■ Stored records

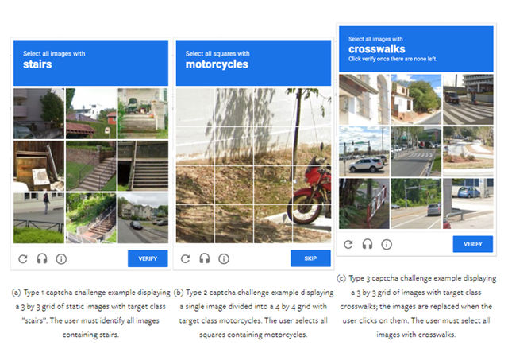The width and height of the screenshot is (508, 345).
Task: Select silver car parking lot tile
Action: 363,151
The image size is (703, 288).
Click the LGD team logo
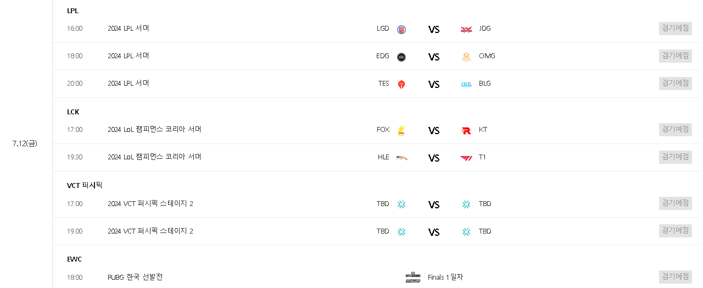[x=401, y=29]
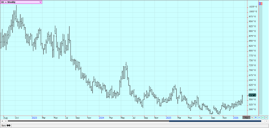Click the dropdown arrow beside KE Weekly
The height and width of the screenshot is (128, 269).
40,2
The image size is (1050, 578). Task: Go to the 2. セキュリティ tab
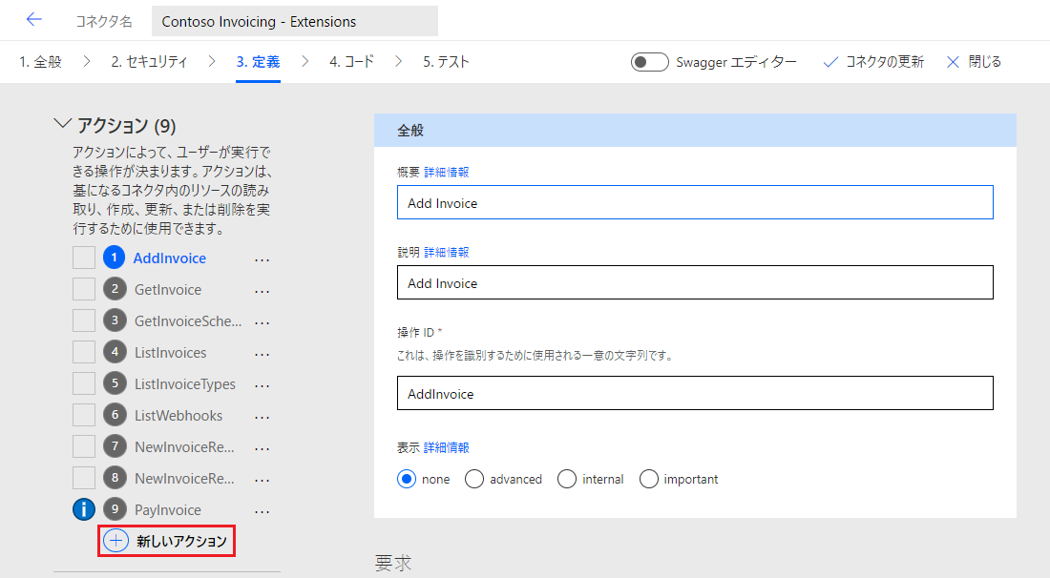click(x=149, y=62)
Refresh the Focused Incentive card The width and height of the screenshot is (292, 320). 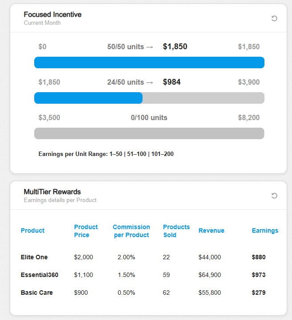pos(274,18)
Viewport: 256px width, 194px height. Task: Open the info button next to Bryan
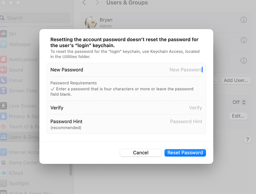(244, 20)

■ To do
With the pictures omitted, print precisely the lines from the one with "Viewport: 256px width, 194px" to the final line of the records, both included.

■ Task response
Viewport: 256px width, 194px height. Task: Open the info button next to Bryan
(244, 20)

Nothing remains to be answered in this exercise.